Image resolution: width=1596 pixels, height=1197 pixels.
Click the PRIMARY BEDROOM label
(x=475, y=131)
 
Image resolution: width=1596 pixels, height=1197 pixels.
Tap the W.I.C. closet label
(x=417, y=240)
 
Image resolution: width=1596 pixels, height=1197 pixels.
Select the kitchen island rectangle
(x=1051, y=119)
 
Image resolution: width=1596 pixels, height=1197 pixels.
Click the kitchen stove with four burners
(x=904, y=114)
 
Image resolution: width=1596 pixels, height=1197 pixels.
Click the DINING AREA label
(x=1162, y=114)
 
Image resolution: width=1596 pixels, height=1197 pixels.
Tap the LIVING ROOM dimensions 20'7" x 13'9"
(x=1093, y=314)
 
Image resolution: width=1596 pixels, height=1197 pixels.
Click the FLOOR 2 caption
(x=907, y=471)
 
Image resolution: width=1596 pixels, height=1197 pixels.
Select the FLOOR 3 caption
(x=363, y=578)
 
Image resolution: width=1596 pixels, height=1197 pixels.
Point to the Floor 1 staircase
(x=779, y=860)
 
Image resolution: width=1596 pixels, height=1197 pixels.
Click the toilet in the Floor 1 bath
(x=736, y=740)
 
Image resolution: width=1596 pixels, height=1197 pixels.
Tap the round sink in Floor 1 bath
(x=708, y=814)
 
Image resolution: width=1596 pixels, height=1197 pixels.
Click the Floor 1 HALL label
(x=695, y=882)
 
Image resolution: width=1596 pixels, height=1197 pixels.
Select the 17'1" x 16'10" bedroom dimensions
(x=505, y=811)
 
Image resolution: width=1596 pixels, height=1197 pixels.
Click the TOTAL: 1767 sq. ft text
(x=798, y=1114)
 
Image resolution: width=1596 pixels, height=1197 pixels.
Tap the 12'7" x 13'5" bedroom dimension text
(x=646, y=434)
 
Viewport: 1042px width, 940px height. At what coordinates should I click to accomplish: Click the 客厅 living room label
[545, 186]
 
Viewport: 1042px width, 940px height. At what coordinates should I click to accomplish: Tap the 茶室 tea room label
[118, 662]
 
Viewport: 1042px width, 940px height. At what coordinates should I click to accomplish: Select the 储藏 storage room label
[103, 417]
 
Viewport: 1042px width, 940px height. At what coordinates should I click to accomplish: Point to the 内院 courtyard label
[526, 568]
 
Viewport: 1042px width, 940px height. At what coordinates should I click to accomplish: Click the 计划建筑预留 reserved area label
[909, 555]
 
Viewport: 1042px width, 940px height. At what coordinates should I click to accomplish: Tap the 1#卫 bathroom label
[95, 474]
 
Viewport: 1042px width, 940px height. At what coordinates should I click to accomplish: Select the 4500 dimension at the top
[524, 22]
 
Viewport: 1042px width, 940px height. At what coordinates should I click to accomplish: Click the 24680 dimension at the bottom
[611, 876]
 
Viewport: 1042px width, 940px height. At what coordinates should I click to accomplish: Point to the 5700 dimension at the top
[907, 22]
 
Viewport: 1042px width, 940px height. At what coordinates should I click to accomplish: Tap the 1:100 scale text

********************

TO BE DONE » Identify and copy every line of the records above that contains the word "text".

EXPECTED ANSWER »
Click the TOTAL: 1767 sq. ft text
Tap the 12'7" x 13'5" bedroom dimension text
Viewport: 1042px width, 940px height. At what coordinates should I click to accomplish: Tap the 1:100 scale text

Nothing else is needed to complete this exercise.